[Dataset entries]
╭──
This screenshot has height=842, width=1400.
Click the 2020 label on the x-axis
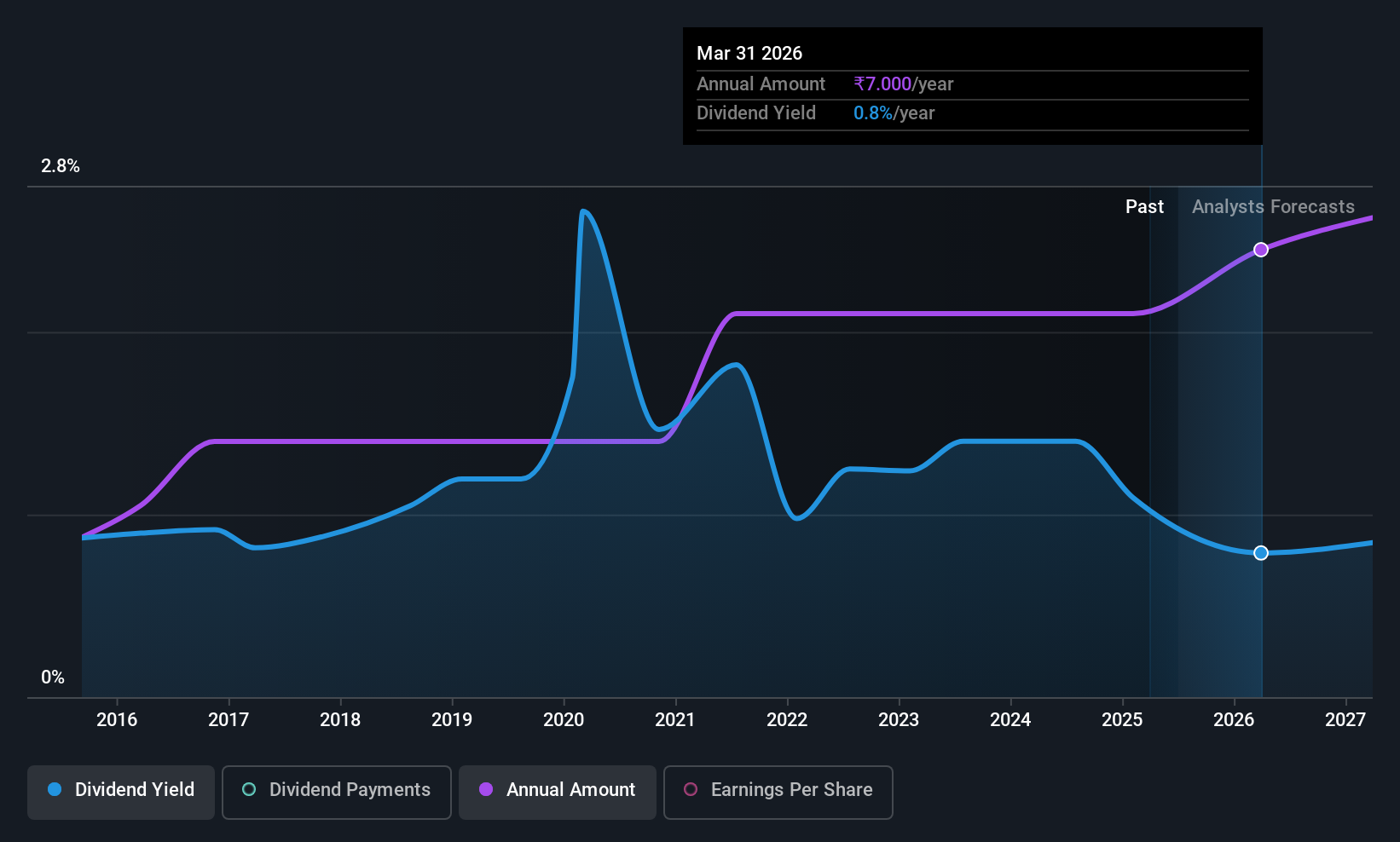click(x=564, y=719)
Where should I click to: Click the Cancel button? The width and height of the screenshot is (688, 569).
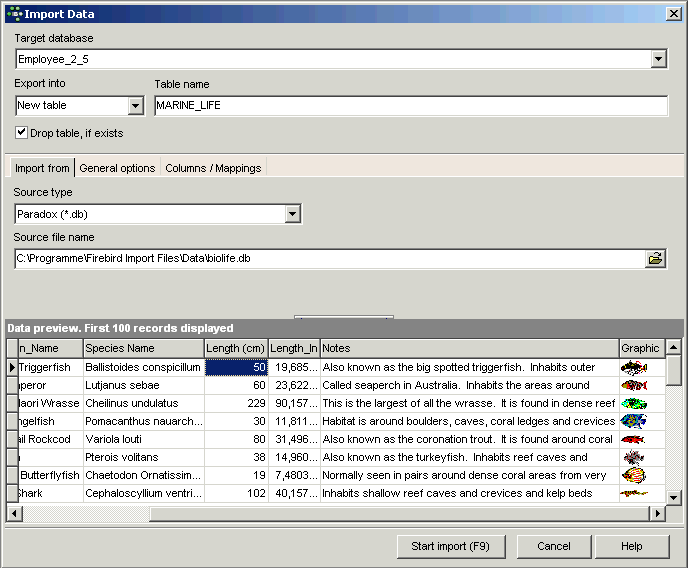(553, 546)

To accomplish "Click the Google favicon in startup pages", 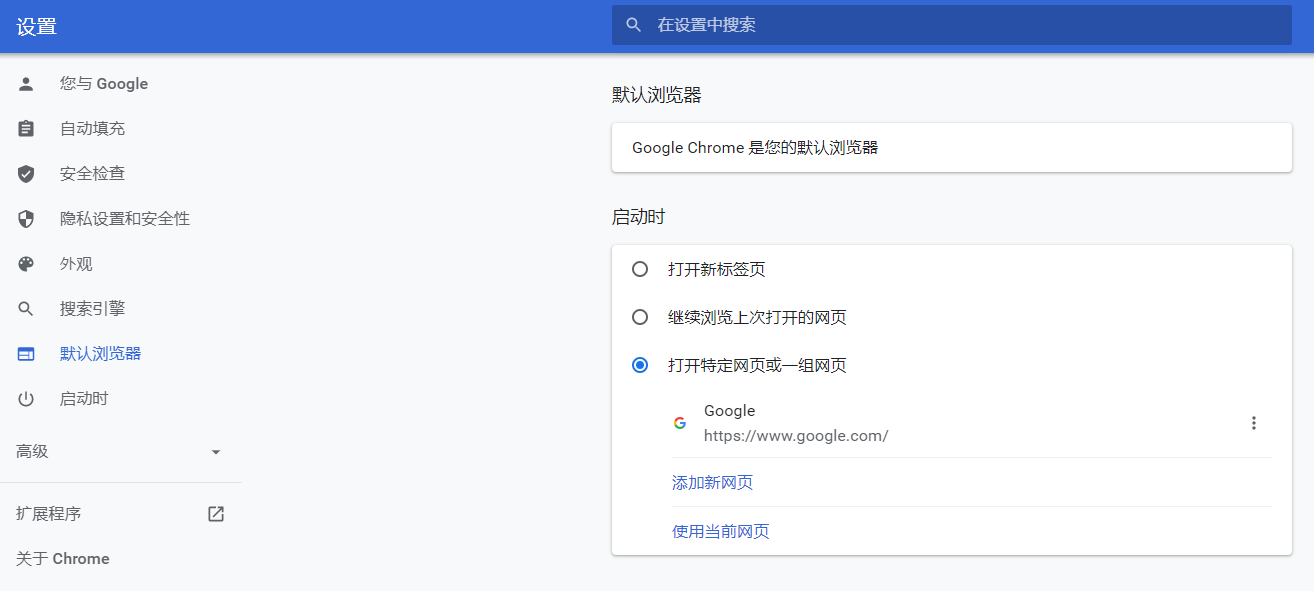I will [x=680, y=423].
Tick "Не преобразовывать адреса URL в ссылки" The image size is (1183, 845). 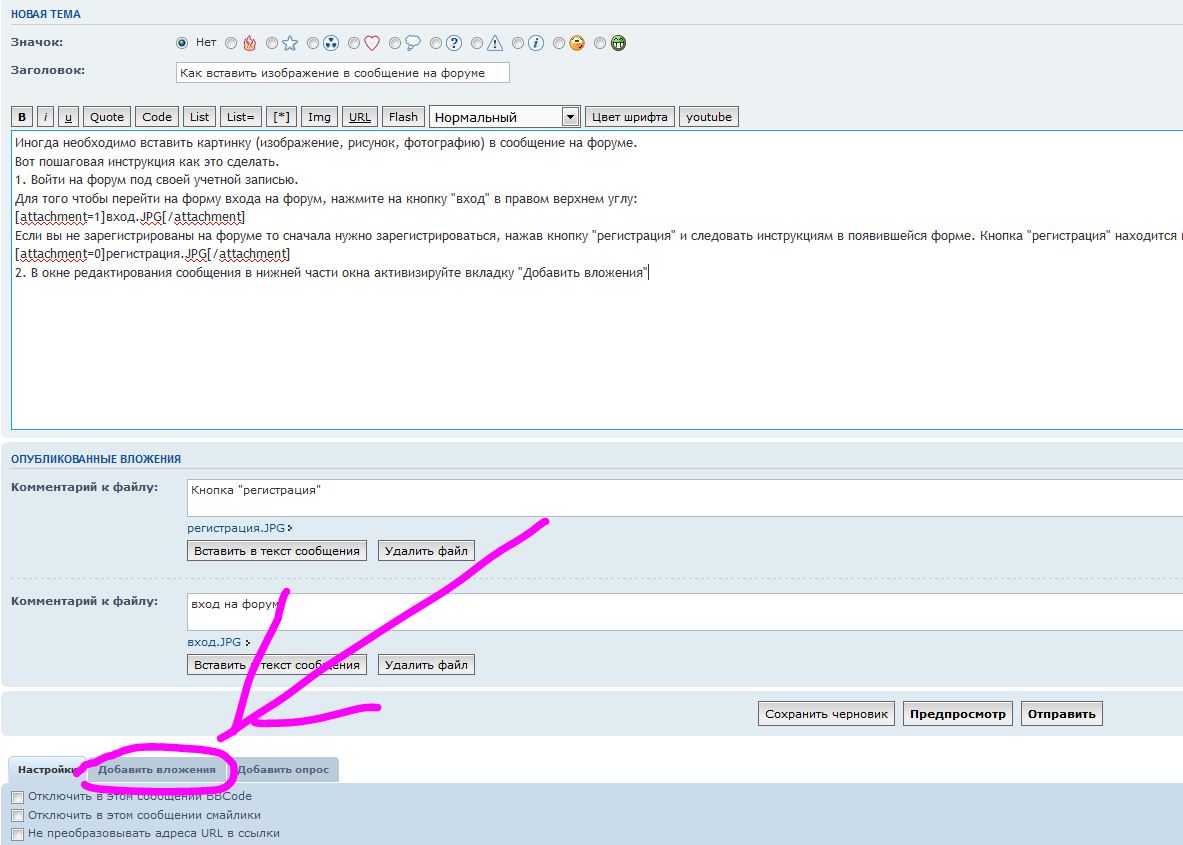(x=17, y=833)
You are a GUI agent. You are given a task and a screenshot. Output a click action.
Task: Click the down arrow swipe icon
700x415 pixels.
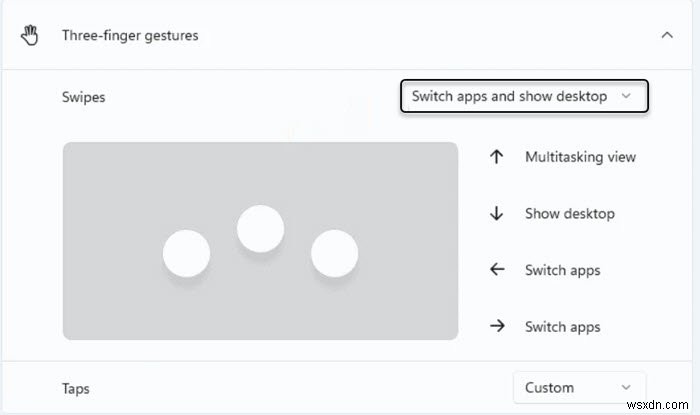496,214
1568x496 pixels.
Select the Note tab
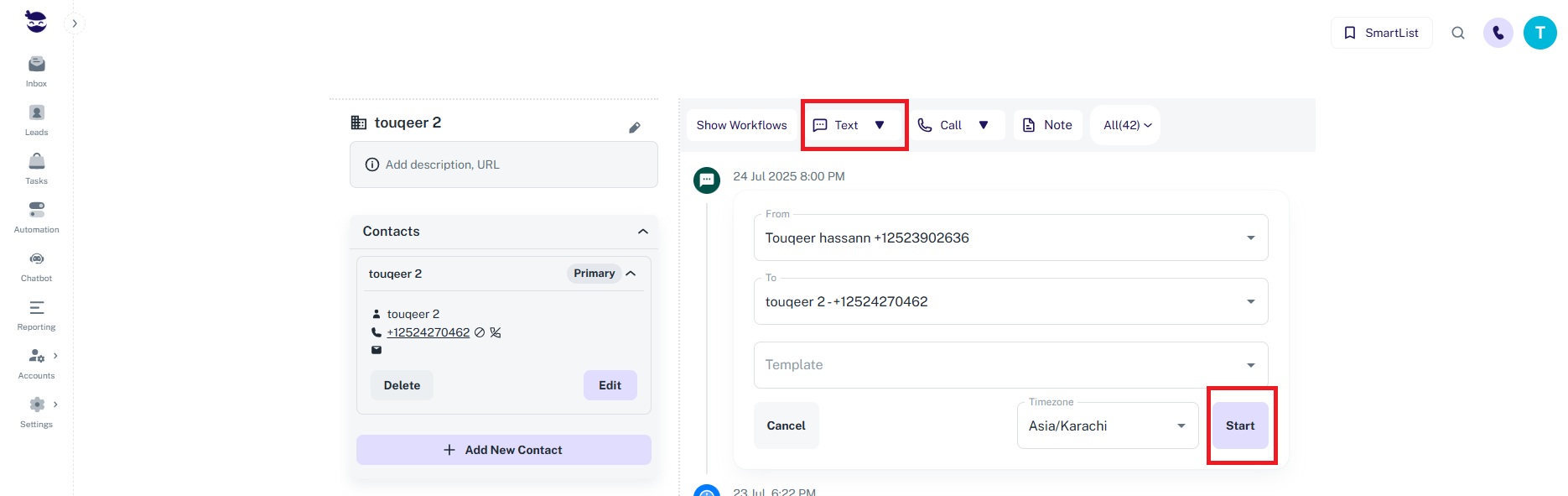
╰──
■ What the task asks: Starting at the line that contains "700x415 pixels.", please write out each line through the last line of the data, both ends included, and keep pictures out of the copy.

■ Response for this exercise:
700x415 pixels.
496,214
1568x496 pixels.
Select the Note tab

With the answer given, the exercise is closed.